This past weekend I taught my Pastel Punch! workshop at Sequoia Gallery to a wonderful group of artists. They all worked very hard and so I'm going to share a bit of what we worked on and some of the finer points that I taught.  

Values are distinct when color is absent.

First and foremost I encourage every artist, whether they are a beginner or advanced, to study on an ongoing basis the importance of values. This is probably the hardest point to drive home to artists and often the one thing that we all struggle with the most. Here is my value demonstration of what I titled "Ferdinand." In this lesson, we used just ten pastels of varying values to create depth and volume. When I returned home after the day's work, I checked my work by photographing him in black and white mode to see if I read the values correctly and it looks like I might need more practice too.

Another project we worked on was a 4-value, single hue underpainting using Turpeniod. Turpenoid offers flexibility with the dissolved pigment, but it takes a long time to dry.  It's great when out plein air painting as the heat of the day evaporates it quickly enough.

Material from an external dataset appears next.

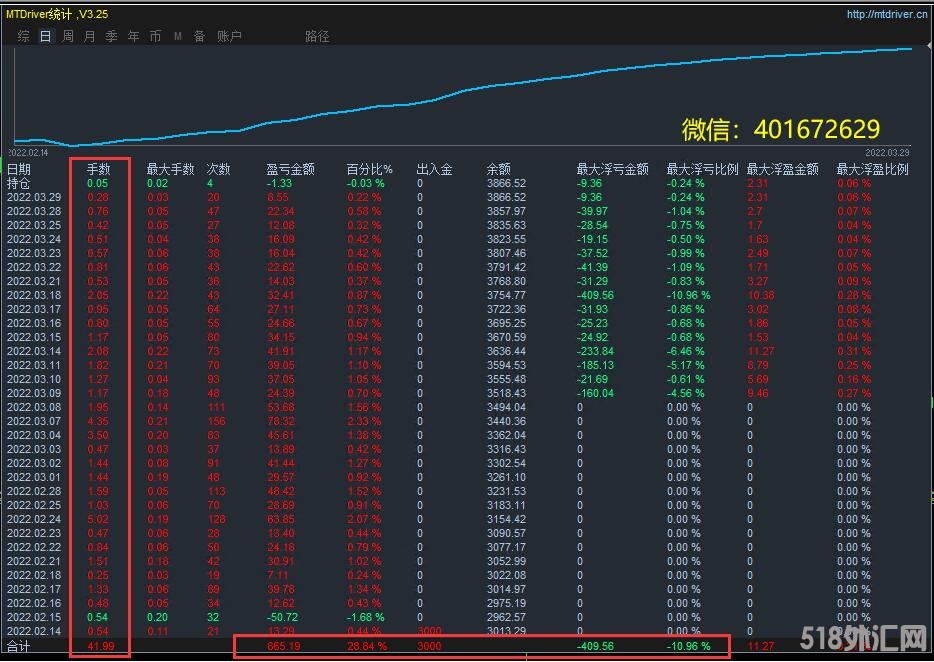Open the 周 weekly statistics tab
This screenshot has width=934, height=662.
point(68,36)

"Glass Implements" 9x12" Pastel

One of my favorite exercises is having the students create a quick 20 minute study. I use a timer and count down the minutes to add pressure to create. It is my intention to get the students to loosen up and simplify their work.  No room for details in this exercise. Then we stretched a bit further and painted a 10 minute study.  Everybody gets a kick out of the energy that is evident in the work. If I had thought of it, I'd have put on a blood pumping marching tune by John Philip Sousa. Here's my 10 minute attempt (from a photo that I had painted alla prima in oils.)

"Teacups, 10 minute Study" 9x12" Pastel

Because pastel can be handled in so many ways, whether it be blended, crosshatched, stippled or patterned, an artist can have such versatility and a lot of fun.  Here are a few of my students' works with their choice of mark making. 

A delightful stack of cups by artist Ann.

...and a very precious robin's nest by artist Marianne

And finally, here is the wall of most of the students' work.  It was a fun workshop and when I woke up the next morning after the workshop, I expected to go back for more.  There will be more workshops as I have just signed a contract to teach "Pastels Inside & Out" at The Oregon Society of Artists in September,  and I also will be teaching "Pastel Punch!" at the Emerald Art Center in March of 2014. (Details will be up soon.)

Some of the students work over the course of the workshop.

If you are interested in having me teach a pastel workshop in your area, contact me and let's discuss the possibilities.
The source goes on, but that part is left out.